# Datenträgerbereinigung Windows 7



## Nightmar (28. Dezember 2011)

*Datenträgerbereinigung Windows 7*

Hallo Zusammen,

mir ist seit gestern aufgefallen, dass meinem Windows 7 64 Bit Ultimate der Button Systemdaten bereinigen fehlt und gleich alles freigeschaltet ist. Hat jemand ne Idee?


----------



## Herbboy (28. Dezember 2011)

Wie meinst Du das? Also, auf ein c: , Rechtsklick, Eigenschaften, Bereinigen => dann kommt nach ner Weile eine Liste, wo Du ankreuzen kannst, was gelöscht werden kann/soll. Und wenn Du dort dann noch auf "Systemdaten bereinigen" klickst, kannst Du zusätzlich dann auch bei "weitere Optionen" zB Wiederherstellungspunkte löschen. 

Ist das bei Dir anders?


----------



## Nightmar (28. Dezember 2011)

Herbboy schrieb:


> Wie meinst Du das? Also, auf ein c: , Rechtsklick, Eigenschaften, Bereinigen => dann kommt nach ner Weile eine Liste, wo Du ankreuzen kannst, was gelöscht werden kann/soll. Und wenn Du dort dann noch auf "Systemdaten bereinigen" klickst, kannst Du zusätzlich dann auch bei "weitere Optionen" zB Wiederherstellungspunkte löschen.
> 
> Ist das bei Dir anders?



Ja genau,

bei mir ist direkt alles freigeschaltet, bei mir zeigt er den Button Systemdaten bereinigen nicht mehr an


----------



## Herbboy (28. Dezember 2011)

möglicherweise wird einem "Ulitmate"-User einfach mehr zugetraut. Der Extra-Button zB bei home premium ist ja auch optisch so gestaltet, dass selbst ein "Noob" merkt "Moment mal - ein wappenartiges Schild-Symbol - das ist wohl eher was für Profis...." 


Wo liegt denn das Problem dabei, dass Du das Zusatzmenü nicht noch freischalten musst?


----------



## Nightmar (28. Dezember 2011)

Naja,bei meinem anderen ultimate system ist der button noch drin. Mich hatte es einfach nur gewundert, dass der button auf einmal weg ist. Will eigentlich den lappy nicht wieder extra neu aufsetzen


----------



## Herbboy (28. Dezember 2011)

Warum solltest Du denn deswegen den Laptop neu aufsetzen? ^^  es ist doch lediglich so, dass Du den Menüpunkt "weitere Optionen" sofort siehst und nicht erst aktivieren musst - es wird dadurch aber ja nicht mehr oder weniger gelöscht oder so was.

**Datensatzauszug:**
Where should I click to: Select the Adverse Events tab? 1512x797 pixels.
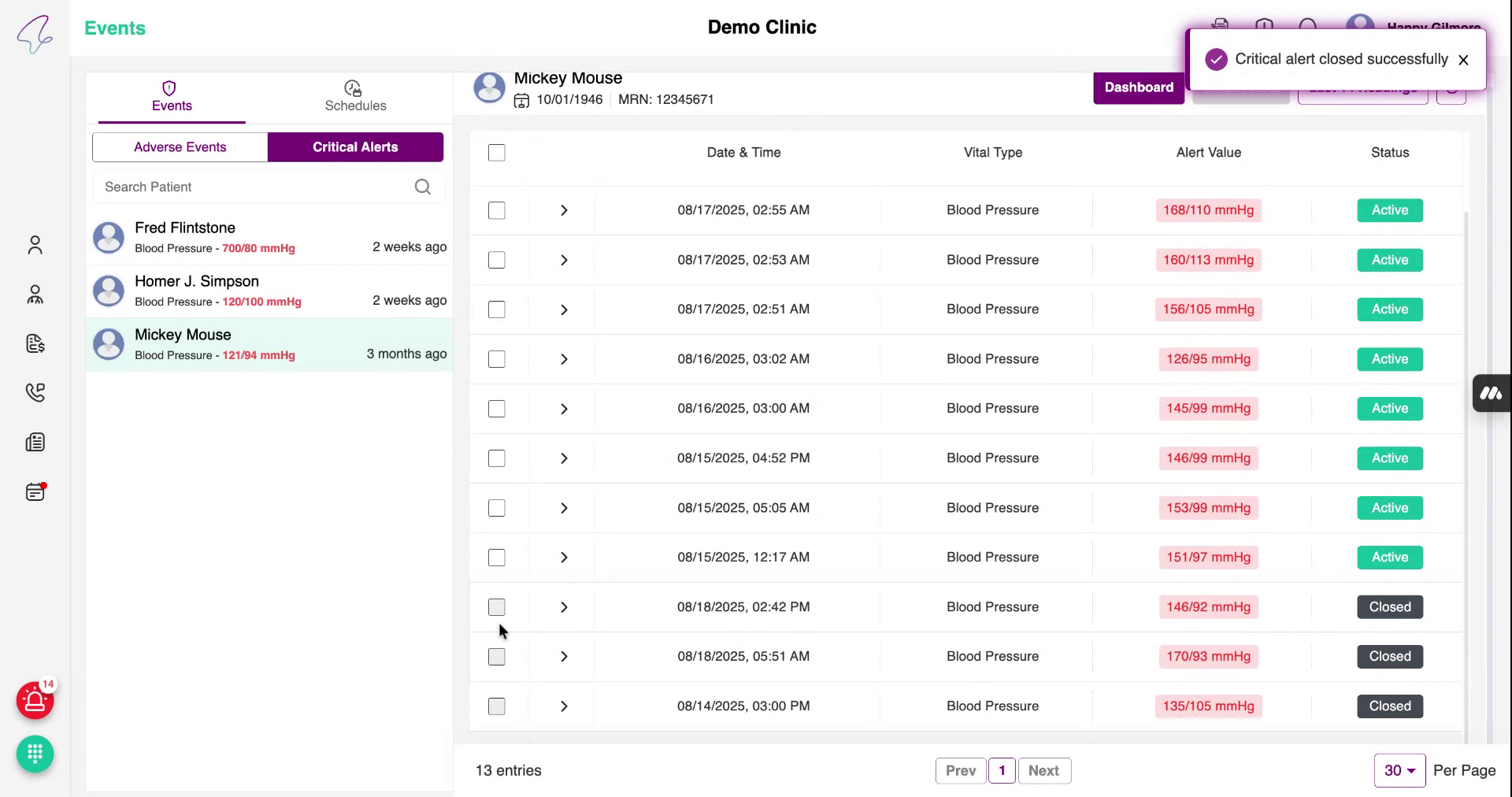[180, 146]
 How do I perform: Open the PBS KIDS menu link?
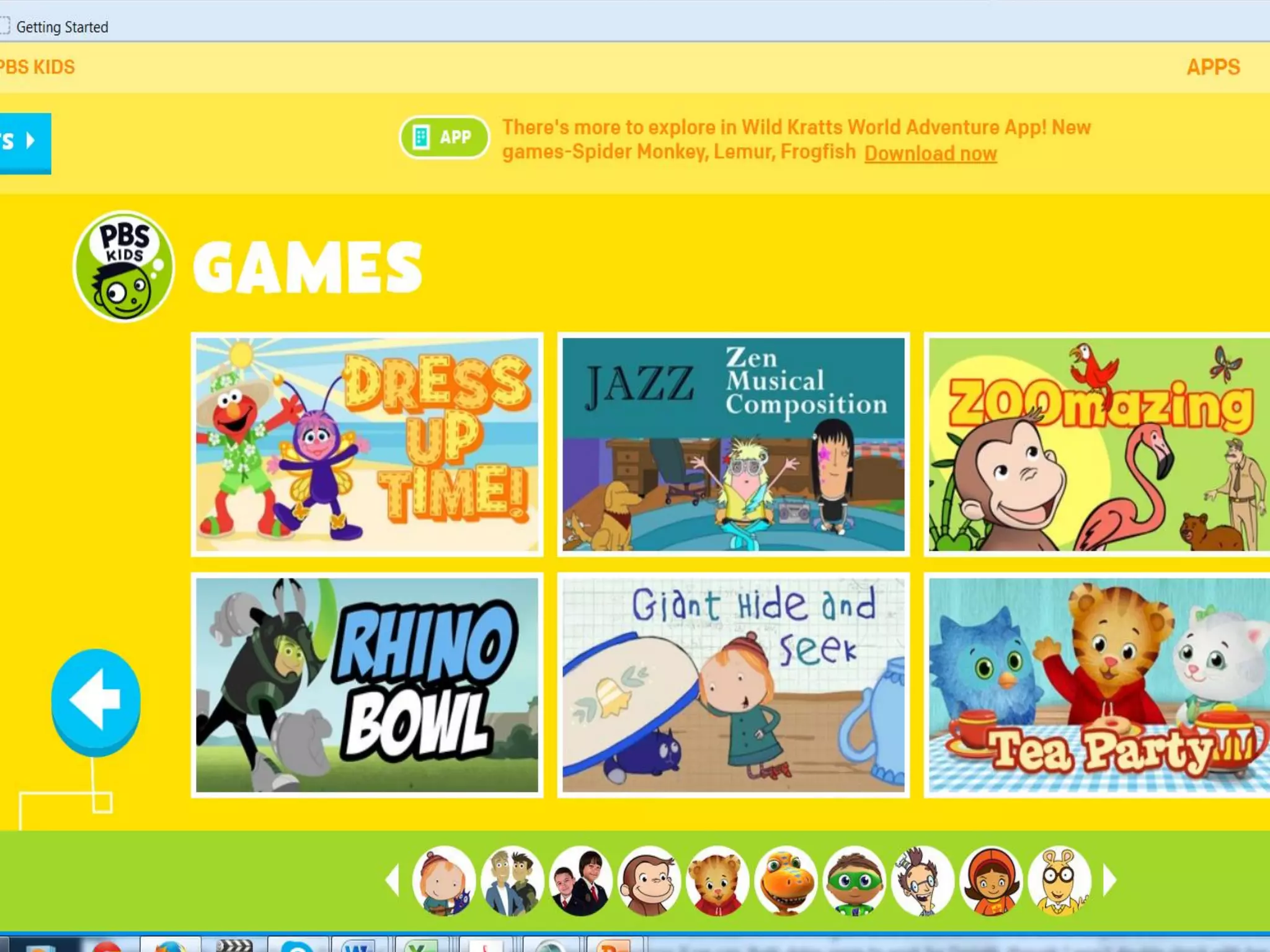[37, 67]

**Gestellte Aufgabe 1:**
Welche Windows-Version läuft laut dem Thread zur Datenträgerbereinigung auf dem System, an dem Nightmar der Button „Systemdaten bereinigen“ fehlt?
**Gestellte Aufgabe 2:**
Geben Sie aus dem Thread zur Datenträgerbereinigung den Abschnitt von „Naja,bei meinem anderen“ bis einschließlich „oder so was.“ unverändert wieder.
**Gestellte Aufgabe 3:**
Fassen Sie den Absatz des Threads zur Datenträgerbereinigung, der mit „Warum solltest Du denn deswegen“ beginnt, als knappe Liste zusammen.

**Korrekte Lösung 1:**
Windows 7 64 Bit Ultimate.

**Korrekte Lösung 2:**
Naja,bei meinem anderen ultimate system ist der button noch drin. Mich hatte es einfach nur gewundert, dass der button auf einmal weg ist. Will eigentlich den lappy nicht wieder extra neu aufsetzen


----------



## Herbboy (28. Dezember 2011)

Warum solltest Du denn deswegen den Laptop neu aufsetzen? ^^  es ist doch lediglich so, dass Du den Menüpunkt "weitere Optionen" sofort siehst und nicht erst aktivieren musst - es wird dadurch aber ja nicht mehr oder weniger gelöscht oder so was.

**Korrekte Lösung 3:**
- Der Laptop muss deswegen nicht neu aufgesetzt werden.
- Der Menüpunkt „weitere Optionen“ ist lediglich sofort sichtbar und muss nicht erst aktiviert werden.
- Dadurch wird weder mehr noch weniger gelöscht.